■ ACTION ITEM ■
If a line of the material contains "message", copy it.

■ INPUT ■
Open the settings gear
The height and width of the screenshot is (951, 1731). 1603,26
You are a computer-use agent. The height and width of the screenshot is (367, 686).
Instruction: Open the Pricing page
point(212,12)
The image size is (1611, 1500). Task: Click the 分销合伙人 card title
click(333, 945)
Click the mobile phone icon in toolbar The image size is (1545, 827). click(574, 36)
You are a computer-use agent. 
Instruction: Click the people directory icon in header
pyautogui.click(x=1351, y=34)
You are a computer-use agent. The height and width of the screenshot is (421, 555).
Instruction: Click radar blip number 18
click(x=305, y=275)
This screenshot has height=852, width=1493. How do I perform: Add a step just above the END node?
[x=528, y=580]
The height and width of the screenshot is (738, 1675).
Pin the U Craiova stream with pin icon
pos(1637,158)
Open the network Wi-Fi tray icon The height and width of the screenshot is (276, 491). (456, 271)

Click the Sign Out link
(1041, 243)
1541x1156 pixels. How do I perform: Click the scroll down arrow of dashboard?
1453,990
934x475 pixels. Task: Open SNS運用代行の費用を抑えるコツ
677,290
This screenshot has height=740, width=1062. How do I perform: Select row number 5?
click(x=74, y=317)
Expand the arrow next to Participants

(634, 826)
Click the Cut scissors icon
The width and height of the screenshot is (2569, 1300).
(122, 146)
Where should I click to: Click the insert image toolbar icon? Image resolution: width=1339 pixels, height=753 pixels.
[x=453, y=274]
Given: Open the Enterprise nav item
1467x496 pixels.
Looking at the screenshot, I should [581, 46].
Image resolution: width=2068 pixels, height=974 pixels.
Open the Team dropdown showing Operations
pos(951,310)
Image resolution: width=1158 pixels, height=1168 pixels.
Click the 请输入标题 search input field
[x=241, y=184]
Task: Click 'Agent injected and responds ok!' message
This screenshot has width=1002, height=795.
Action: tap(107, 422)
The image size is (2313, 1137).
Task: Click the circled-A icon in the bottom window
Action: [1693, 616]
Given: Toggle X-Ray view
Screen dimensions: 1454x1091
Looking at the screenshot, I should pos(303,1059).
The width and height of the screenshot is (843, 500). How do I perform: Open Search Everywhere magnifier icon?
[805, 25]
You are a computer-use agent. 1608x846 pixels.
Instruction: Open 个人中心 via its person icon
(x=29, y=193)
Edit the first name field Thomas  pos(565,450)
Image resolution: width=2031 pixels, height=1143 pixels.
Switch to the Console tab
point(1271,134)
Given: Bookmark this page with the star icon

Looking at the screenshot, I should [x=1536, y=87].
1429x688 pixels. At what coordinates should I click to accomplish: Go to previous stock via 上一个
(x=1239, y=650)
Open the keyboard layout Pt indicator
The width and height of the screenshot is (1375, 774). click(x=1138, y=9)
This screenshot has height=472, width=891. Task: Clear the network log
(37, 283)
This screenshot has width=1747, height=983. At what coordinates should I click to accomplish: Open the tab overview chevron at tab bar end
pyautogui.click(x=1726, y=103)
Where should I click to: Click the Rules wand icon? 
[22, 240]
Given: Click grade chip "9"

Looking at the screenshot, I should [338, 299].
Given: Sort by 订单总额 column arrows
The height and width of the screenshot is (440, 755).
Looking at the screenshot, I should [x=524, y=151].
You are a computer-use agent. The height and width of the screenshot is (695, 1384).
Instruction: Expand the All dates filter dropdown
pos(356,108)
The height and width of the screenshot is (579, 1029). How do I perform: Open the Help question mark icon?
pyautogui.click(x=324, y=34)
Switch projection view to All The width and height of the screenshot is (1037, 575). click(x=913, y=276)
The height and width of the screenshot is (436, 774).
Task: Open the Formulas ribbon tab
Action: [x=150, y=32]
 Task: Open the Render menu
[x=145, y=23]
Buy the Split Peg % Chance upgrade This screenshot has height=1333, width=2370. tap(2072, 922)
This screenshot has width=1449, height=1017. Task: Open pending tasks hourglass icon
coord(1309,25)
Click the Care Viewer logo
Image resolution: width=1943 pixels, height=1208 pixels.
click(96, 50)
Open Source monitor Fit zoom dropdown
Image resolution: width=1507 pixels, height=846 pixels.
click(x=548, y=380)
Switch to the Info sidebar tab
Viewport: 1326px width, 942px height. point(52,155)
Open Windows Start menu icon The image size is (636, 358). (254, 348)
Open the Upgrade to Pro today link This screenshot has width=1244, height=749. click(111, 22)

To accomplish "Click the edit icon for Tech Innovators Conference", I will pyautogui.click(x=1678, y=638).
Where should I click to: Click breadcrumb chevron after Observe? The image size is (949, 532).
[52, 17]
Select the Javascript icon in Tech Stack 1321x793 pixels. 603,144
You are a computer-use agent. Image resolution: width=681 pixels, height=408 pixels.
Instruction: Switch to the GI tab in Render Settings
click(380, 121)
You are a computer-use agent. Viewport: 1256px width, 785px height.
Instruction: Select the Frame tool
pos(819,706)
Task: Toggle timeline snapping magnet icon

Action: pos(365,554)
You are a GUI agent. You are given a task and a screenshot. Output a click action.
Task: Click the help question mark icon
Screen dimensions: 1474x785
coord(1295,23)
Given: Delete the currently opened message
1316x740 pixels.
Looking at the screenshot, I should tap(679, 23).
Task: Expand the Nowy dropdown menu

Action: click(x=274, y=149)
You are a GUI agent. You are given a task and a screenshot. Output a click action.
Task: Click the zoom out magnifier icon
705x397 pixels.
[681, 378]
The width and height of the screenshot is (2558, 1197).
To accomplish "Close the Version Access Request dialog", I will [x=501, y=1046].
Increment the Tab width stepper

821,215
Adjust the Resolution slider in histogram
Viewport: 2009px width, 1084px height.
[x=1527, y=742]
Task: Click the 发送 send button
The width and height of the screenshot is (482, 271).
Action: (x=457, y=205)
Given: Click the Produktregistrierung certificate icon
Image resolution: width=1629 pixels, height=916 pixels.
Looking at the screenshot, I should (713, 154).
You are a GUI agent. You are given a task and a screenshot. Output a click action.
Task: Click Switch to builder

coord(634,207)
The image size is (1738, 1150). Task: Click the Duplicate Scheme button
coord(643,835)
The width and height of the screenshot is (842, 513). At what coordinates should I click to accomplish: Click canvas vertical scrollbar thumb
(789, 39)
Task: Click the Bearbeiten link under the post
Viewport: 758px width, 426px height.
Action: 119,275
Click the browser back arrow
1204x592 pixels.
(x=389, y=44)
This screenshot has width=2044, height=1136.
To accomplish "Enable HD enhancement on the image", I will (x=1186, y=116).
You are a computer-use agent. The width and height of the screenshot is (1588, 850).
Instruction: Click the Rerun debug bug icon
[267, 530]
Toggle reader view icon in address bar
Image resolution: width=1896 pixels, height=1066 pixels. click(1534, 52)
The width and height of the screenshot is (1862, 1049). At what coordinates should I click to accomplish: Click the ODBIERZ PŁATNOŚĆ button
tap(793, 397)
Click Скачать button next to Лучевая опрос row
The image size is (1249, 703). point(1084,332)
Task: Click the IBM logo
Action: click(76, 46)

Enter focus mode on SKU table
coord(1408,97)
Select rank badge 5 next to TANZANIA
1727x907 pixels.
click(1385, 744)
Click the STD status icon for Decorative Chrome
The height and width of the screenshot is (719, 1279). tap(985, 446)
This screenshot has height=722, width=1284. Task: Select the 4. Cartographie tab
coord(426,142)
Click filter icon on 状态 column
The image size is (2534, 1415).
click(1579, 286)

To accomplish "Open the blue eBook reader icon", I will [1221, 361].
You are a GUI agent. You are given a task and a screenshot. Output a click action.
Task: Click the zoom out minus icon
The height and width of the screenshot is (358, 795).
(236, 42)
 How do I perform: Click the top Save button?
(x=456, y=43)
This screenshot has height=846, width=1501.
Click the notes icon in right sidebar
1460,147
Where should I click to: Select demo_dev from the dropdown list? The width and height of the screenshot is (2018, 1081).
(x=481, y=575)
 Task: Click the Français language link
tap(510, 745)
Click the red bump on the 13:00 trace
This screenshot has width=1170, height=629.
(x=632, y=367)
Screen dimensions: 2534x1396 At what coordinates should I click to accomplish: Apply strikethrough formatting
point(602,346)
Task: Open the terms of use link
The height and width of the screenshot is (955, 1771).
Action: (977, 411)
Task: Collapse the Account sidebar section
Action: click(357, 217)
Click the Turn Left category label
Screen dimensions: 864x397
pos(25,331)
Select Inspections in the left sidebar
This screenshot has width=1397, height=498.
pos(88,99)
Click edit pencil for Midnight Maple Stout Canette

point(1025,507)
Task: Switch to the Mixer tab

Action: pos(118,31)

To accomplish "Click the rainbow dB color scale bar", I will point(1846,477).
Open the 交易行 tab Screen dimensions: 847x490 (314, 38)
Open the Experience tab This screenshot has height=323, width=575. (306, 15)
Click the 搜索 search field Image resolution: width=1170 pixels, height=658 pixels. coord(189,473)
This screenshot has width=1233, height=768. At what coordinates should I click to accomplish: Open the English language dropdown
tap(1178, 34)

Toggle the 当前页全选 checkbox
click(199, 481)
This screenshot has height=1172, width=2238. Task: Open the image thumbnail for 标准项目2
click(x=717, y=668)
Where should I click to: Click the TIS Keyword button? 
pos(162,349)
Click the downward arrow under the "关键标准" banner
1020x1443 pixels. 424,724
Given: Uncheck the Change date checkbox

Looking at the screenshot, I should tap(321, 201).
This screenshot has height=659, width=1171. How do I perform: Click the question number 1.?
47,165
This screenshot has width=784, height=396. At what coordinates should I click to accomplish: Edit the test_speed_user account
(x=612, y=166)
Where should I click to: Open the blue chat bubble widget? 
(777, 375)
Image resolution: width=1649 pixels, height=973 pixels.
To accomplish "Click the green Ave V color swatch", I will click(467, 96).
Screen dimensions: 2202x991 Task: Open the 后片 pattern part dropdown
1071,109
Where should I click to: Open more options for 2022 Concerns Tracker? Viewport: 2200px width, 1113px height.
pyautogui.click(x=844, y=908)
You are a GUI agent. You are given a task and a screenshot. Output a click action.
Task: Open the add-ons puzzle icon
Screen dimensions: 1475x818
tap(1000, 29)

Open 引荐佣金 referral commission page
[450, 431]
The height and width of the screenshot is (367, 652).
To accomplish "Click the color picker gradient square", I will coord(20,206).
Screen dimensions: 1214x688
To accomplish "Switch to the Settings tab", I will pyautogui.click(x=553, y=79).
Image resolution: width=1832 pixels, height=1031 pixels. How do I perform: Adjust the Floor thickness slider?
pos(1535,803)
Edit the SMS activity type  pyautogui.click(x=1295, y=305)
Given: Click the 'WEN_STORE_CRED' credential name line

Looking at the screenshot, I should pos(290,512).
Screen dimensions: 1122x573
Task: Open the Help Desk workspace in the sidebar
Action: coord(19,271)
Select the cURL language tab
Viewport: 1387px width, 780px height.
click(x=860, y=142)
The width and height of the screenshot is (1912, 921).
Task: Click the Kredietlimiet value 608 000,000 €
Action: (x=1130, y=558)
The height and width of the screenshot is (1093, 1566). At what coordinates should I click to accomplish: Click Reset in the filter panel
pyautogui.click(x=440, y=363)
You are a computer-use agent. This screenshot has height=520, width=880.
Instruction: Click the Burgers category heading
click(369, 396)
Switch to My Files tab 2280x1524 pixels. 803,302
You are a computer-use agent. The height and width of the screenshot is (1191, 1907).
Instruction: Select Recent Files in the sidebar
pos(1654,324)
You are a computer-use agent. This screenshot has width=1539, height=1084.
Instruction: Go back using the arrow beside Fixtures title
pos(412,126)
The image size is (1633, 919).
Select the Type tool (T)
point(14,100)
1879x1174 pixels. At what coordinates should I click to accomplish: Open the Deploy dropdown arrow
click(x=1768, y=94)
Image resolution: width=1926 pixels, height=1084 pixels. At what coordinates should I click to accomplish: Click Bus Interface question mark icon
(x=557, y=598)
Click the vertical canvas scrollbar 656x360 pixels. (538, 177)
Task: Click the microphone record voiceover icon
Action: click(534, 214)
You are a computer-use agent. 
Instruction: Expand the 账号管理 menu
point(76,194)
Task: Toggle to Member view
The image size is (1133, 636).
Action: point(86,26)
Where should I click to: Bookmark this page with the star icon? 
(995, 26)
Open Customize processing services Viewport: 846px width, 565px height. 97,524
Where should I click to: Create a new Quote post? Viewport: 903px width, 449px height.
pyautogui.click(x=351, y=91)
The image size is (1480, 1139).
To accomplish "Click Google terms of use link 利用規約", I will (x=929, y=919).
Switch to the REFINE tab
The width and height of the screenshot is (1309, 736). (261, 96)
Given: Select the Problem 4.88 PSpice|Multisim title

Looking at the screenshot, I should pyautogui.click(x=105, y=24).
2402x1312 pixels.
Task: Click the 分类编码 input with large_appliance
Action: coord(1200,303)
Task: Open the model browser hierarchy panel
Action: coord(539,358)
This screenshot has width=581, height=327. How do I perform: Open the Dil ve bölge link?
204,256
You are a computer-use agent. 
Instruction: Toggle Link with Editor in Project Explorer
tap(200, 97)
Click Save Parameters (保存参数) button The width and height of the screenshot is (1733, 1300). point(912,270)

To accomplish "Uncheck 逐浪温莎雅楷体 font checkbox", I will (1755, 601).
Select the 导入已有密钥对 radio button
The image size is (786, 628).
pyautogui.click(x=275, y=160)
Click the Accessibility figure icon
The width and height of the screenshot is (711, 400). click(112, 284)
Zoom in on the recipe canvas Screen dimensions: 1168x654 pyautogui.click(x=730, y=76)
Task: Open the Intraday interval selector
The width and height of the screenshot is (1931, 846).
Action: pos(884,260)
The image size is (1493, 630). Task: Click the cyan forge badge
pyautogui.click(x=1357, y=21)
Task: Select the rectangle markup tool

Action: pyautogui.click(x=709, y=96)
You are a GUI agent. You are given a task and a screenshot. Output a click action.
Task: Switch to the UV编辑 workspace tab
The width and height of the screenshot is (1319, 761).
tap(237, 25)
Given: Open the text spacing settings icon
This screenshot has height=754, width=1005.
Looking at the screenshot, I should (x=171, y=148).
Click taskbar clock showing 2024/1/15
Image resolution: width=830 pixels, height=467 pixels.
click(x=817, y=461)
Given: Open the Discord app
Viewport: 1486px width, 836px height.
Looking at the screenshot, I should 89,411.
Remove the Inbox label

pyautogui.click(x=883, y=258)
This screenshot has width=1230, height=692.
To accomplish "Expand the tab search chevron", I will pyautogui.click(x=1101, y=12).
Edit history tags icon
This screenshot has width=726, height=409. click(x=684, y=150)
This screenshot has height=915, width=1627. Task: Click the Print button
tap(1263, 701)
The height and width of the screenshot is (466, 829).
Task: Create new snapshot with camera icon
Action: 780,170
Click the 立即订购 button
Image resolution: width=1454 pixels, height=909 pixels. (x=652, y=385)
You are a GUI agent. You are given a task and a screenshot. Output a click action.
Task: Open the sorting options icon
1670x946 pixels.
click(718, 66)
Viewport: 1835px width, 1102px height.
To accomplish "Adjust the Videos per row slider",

■ RESULT OF THIS TASK ■
Task: Click 'Agent injected and responds ok!' message
Given: Delete the currently opened message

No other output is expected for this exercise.